EXERCISE BRIEF: Could you duplicate the following items line for line, without changing anything?

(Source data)
- - -

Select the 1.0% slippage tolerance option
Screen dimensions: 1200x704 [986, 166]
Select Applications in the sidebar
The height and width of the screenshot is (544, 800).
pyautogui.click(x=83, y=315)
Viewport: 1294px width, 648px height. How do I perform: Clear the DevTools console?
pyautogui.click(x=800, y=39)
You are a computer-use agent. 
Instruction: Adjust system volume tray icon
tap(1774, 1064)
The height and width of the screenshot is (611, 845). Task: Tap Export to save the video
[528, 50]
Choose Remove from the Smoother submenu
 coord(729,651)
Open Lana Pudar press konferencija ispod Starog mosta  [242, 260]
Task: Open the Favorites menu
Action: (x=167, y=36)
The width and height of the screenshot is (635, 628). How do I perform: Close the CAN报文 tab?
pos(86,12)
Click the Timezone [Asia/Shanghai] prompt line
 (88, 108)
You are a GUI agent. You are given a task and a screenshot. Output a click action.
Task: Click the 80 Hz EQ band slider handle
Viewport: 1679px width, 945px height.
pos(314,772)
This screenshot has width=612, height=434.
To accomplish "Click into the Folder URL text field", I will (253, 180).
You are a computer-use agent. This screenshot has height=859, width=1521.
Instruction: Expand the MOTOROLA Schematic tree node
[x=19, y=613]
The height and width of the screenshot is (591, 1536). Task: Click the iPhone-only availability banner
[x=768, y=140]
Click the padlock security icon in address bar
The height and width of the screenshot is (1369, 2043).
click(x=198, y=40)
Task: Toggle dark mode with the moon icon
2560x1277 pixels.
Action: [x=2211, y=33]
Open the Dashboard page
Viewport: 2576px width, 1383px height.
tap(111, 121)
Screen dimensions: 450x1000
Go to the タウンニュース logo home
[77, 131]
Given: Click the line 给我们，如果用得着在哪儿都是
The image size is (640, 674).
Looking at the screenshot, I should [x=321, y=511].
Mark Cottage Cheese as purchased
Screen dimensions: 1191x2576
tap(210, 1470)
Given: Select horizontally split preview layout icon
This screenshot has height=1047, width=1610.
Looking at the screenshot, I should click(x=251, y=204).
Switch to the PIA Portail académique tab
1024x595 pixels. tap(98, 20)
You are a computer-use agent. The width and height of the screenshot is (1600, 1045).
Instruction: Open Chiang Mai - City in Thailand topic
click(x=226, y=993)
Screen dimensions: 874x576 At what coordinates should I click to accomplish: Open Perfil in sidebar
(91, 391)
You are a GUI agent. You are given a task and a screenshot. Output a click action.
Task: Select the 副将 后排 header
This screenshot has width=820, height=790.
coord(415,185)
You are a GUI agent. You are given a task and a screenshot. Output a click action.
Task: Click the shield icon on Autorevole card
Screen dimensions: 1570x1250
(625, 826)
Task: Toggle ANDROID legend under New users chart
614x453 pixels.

- - -

REPLY:
Select the 1.0% slippage tolerance option
Screen dimensions: 1200x704 [986, 166]
Select Applications in the sidebar
The height and width of the screenshot is (544, 800).
pyautogui.click(x=83, y=315)
Viewport: 1294px width, 648px height. How do I perform: Clear the DevTools console?
pyautogui.click(x=800, y=39)
You are a computer-use agent. 
Instruction: Adjust system volume tray icon
tap(1774, 1064)
The height and width of the screenshot is (611, 845). Task: Tap Export to save the video
[528, 50]
Choose Remove from the Smoother submenu
 coord(729,651)
Open Lana Pudar press konferencija ispod Starog mosta  [242, 260]
Task: Open the Favorites menu
Action: (x=167, y=36)
The width and height of the screenshot is (635, 628). How do I perform: Close the CAN报文 tab?
pos(86,12)
Click the Timezone [Asia/Shanghai] prompt line
 (88, 108)
You are a GUI agent. You are given a task and a screenshot. Output a click action.
Task: Click the 80 Hz EQ band slider handle
Viewport: 1679px width, 945px height.
pos(314,772)
This screenshot has width=612, height=434.
To accomplish "Click into the Folder URL text field", I will (253, 180).
You are a computer-use agent. This screenshot has height=859, width=1521.
Instruction: Expand the MOTOROLA Schematic tree node
[x=19, y=613]
The height and width of the screenshot is (591, 1536). Task: Click the iPhone-only availability banner
[x=768, y=140]
Click the padlock security icon in address bar
The height and width of the screenshot is (1369, 2043).
click(x=198, y=40)
Task: Toggle dark mode with the moon icon
2560x1277 pixels.
Action: [x=2211, y=33]
Open the Dashboard page
Viewport: 2576px width, 1383px height.
tap(111, 121)
Screen dimensions: 450x1000
Go to the タウンニュース logo home
[77, 131]
Given: Click the line 给我们，如果用得着在哪儿都是
The image size is (640, 674).
Looking at the screenshot, I should [x=321, y=511].
Mark Cottage Cheese as purchased
Screen dimensions: 1191x2576
tap(210, 1470)
Given: Select horizontally split preview layout icon
This screenshot has height=1047, width=1610.
Looking at the screenshot, I should click(x=251, y=204).
Switch to the PIA Portail académique tab
1024x595 pixels. tap(98, 20)
You are a computer-use agent. The width and height of the screenshot is (1600, 1045).
Instruction: Open Chiang Mai - City in Thailand topic
click(x=226, y=993)
Screen dimensions: 874x576 At what coordinates should I click to accomplish: Open Perfil in sidebar
(91, 391)
You are a GUI agent. You are given a task and a screenshot. Output a click action.
Task: Select the 副将 后排 header
This screenshot has width=820, height=790.
coord(415,185)
You are a GUI agent. You are given a task and a screenshot. Output a click action.
Task: Click the shield icon on Autorevole card
Screen dimensions: 1570x1250
(625, 826)
Task: Toggle ANDROID legend under New users chart
614x453 pixels.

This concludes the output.